Embarking on a journey into the realm of machine learning (ML) can be exhilarating as well as overwhelming due to the vast scope and depth of the field. One of the first steps in mastering ML is getting acquainted with the core algorithms that provide a foundation to build upon. This article unfolds the ten must-know machine learning algorithms for beginners, shedding light on their practical applications and how they serve as the building blocks in the ML landscape.
1. Linear Regression
Linear Regression is a statistical method used in machine learning to predict a continuous target variable based on one or more input features. It’s simple, interpretable, and a good starting point for regression tasks1.
2. Logistic Regression
Logistic Regression, contrary to its name, is used for binary classification tasks. It estimates the probability that a given instance belongs to a particular category.
3. Decision Trees
Decision trees split the data into subsets based on the value of input features. This hierarchical approach is easy to visualize and interpret.
4. Support Vector Machines (SVM)
SVM is a robust algorithm used for both regression and classification tasks. It works well even with non-linearly separable data.
5. Naive Bayes
Naive Bayes algorithm is based on Bayes’ Theorem and is particularly effective in text classification tasks like spam filtering.

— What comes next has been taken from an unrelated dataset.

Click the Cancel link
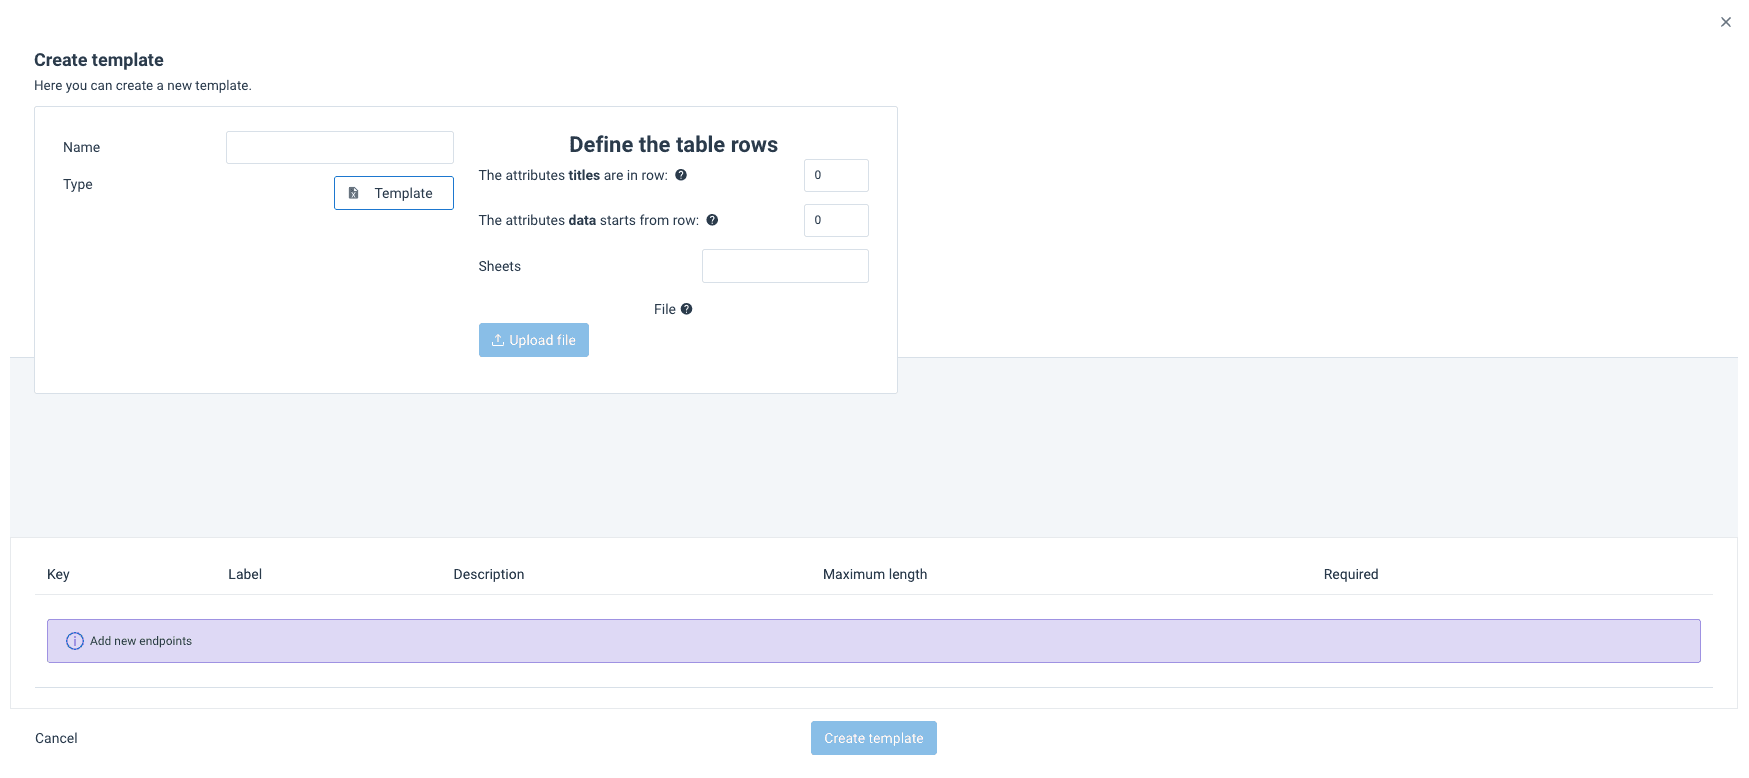Viewport: 1749px width, 778px height. [x=56, y=738]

6. K-Nearest Neighbors (KNN)
KNN is a simple, instance-based learning algorithm used to classify new data points based on the similarity with existing data.
7. Random Forest
Random Forest is an ensemble method that creates a ‘forest’ of decision trees and aggregates their predictions for improved accuracy.
8. AdaBoost
AdaBoost is another ensemble method that focuses on boosting the performance of weak learners to build a stronger overall model.
9. Gradient Boosting
Gradient Boosting is a sequential ensemble method that corrects the errors of previous models for enhanced predictions.
10. Neural Networks
Neural Networks are the backbone of deep learning, capable of learning complex patterns and making predictions.
Each of these algorithms holds its unique place in the machine learning ecosystem, catering to specific types of problems and data. As you delve deeper into these algorithms, you’ll find a treasure trove of knowledge waiting to be unlocked, paving your way to becoming adept at machine learning.